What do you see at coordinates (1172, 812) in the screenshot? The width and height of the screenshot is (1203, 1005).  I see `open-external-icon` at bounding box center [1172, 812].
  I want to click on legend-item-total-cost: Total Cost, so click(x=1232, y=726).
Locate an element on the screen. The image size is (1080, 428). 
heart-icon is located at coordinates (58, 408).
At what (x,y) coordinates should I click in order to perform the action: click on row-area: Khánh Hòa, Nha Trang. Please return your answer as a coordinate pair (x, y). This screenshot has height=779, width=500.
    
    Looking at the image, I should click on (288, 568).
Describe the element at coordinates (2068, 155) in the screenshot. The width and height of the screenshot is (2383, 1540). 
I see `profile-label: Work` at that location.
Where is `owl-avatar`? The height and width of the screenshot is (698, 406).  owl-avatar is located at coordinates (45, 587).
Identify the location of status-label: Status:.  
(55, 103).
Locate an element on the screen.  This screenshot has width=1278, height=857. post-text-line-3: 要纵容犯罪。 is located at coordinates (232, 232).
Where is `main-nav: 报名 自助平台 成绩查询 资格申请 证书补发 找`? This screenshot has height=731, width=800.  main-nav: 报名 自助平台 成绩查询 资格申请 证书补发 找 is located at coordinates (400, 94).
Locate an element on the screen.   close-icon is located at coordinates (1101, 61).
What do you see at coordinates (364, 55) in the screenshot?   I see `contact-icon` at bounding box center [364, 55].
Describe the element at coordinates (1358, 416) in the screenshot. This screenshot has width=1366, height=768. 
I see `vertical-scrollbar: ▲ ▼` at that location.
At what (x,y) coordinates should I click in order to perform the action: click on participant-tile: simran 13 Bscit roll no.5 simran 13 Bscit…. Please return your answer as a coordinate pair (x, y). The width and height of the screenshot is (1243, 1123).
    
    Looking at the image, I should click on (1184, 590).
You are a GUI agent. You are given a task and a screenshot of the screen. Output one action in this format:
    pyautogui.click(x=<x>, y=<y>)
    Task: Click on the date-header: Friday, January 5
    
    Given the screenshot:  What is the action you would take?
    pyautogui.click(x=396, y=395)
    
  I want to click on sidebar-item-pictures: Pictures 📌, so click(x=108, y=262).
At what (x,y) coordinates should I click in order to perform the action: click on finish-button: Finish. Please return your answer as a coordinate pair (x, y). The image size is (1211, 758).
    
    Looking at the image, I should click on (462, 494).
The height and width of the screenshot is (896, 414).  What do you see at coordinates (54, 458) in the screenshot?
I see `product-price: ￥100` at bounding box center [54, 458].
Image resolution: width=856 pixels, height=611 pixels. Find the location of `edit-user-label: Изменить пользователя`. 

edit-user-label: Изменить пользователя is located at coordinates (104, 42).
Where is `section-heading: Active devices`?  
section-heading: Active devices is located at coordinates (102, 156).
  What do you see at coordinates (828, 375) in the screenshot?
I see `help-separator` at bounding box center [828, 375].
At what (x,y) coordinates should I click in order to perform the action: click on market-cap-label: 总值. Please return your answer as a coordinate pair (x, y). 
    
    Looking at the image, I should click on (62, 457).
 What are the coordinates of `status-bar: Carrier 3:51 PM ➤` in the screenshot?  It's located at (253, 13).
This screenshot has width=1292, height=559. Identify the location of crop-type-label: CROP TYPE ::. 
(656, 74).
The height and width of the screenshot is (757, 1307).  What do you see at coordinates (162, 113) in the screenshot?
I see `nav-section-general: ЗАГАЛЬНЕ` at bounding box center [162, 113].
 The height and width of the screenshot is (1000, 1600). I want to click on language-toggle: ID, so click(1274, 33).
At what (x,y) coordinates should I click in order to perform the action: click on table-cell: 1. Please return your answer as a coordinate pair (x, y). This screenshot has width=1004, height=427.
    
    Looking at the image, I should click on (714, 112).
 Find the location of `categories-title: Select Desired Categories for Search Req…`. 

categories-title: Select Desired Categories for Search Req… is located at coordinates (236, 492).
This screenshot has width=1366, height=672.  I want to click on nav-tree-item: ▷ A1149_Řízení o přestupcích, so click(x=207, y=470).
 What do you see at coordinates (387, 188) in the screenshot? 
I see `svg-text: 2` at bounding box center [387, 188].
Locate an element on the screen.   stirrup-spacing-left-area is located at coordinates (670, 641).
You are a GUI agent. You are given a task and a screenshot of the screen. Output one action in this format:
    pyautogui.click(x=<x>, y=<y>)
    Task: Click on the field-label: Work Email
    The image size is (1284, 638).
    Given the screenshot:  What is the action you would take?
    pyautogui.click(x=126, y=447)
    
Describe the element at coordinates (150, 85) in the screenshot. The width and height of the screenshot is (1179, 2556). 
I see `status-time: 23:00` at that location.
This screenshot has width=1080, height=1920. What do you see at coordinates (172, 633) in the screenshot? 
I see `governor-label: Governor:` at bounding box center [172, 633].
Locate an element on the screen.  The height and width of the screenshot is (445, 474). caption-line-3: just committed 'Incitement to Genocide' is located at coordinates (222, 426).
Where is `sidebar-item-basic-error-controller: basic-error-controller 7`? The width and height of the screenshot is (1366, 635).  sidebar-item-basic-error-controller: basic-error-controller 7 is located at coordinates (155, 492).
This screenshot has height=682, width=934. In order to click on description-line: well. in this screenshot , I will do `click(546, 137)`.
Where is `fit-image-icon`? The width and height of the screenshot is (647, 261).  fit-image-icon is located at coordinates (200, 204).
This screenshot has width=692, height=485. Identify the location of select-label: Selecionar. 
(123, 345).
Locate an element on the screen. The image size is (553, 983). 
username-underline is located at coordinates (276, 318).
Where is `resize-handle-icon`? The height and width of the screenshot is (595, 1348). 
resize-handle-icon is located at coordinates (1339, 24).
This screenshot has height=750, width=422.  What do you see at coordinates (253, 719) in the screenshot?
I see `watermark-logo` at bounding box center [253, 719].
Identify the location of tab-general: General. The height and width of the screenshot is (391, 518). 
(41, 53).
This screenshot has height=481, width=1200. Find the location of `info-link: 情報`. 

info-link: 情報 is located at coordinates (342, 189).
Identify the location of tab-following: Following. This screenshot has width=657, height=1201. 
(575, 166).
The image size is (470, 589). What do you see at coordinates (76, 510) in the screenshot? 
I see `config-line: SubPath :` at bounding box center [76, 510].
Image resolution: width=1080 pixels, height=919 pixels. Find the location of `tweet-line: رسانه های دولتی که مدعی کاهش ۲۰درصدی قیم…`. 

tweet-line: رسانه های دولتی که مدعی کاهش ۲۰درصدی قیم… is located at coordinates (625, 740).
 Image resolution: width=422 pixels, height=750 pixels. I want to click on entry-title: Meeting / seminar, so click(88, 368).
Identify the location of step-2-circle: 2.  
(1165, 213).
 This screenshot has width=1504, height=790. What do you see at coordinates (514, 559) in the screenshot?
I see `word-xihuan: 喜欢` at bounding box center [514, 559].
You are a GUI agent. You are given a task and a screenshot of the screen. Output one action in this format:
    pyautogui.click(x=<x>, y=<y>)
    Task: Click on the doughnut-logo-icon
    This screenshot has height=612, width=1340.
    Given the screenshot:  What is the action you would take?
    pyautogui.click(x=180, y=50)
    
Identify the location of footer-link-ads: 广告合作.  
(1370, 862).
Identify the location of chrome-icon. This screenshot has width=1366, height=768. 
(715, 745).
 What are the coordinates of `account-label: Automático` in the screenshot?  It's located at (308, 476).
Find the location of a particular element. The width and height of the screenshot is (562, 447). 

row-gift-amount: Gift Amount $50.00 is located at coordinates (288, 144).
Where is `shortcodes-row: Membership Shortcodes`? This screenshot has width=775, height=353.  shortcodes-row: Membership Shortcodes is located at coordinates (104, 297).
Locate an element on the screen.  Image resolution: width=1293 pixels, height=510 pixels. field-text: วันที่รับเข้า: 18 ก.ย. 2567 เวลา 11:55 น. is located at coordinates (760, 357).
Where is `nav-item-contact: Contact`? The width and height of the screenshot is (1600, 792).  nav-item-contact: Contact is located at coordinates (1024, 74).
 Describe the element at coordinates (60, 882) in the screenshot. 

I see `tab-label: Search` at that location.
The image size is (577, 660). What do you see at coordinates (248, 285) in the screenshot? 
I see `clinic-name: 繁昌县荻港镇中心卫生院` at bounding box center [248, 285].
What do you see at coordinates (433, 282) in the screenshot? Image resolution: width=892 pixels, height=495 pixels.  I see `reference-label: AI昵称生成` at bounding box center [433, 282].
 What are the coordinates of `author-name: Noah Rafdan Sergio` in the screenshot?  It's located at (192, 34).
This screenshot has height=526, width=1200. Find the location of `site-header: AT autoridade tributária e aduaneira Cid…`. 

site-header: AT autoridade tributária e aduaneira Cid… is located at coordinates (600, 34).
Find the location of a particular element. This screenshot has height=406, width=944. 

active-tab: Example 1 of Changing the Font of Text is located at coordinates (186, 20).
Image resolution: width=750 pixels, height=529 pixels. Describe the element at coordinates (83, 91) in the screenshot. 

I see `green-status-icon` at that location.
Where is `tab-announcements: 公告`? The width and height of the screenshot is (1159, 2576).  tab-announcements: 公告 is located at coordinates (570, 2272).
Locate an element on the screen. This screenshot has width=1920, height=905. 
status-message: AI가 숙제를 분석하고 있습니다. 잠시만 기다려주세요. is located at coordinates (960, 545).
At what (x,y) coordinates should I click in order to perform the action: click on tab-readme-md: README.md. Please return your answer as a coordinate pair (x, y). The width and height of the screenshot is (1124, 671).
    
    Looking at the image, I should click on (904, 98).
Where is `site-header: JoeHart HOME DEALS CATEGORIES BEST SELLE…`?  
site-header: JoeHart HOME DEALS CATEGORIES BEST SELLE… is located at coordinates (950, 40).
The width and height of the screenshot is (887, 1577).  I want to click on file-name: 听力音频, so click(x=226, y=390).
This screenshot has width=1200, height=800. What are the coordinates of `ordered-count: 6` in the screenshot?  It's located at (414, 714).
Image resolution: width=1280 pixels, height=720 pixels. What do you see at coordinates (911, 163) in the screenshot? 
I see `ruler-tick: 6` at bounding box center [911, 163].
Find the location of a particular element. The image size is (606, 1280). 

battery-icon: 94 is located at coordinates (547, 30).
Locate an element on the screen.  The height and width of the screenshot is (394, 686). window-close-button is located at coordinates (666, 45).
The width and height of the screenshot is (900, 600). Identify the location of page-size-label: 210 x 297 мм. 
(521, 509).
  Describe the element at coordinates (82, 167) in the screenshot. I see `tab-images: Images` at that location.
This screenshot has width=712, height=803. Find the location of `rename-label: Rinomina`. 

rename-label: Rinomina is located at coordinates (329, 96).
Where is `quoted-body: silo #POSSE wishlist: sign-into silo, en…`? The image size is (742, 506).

◆ ◆ ◆

THE PROBLEM:
Convert the part of the listing that opens with the line containing "Image resolution: width=1280" and closes with the line containing "center [911, 163]." into a numbered list, omitting any blank lines.

RESPONSE AREA:
1. Image resolution: width=1280 pixels, height=720 pixels. What do you see at coordinates (911, 163) in the screenshot? 
2. I see `ruler-tick: 6` at bounding box center [911, 163].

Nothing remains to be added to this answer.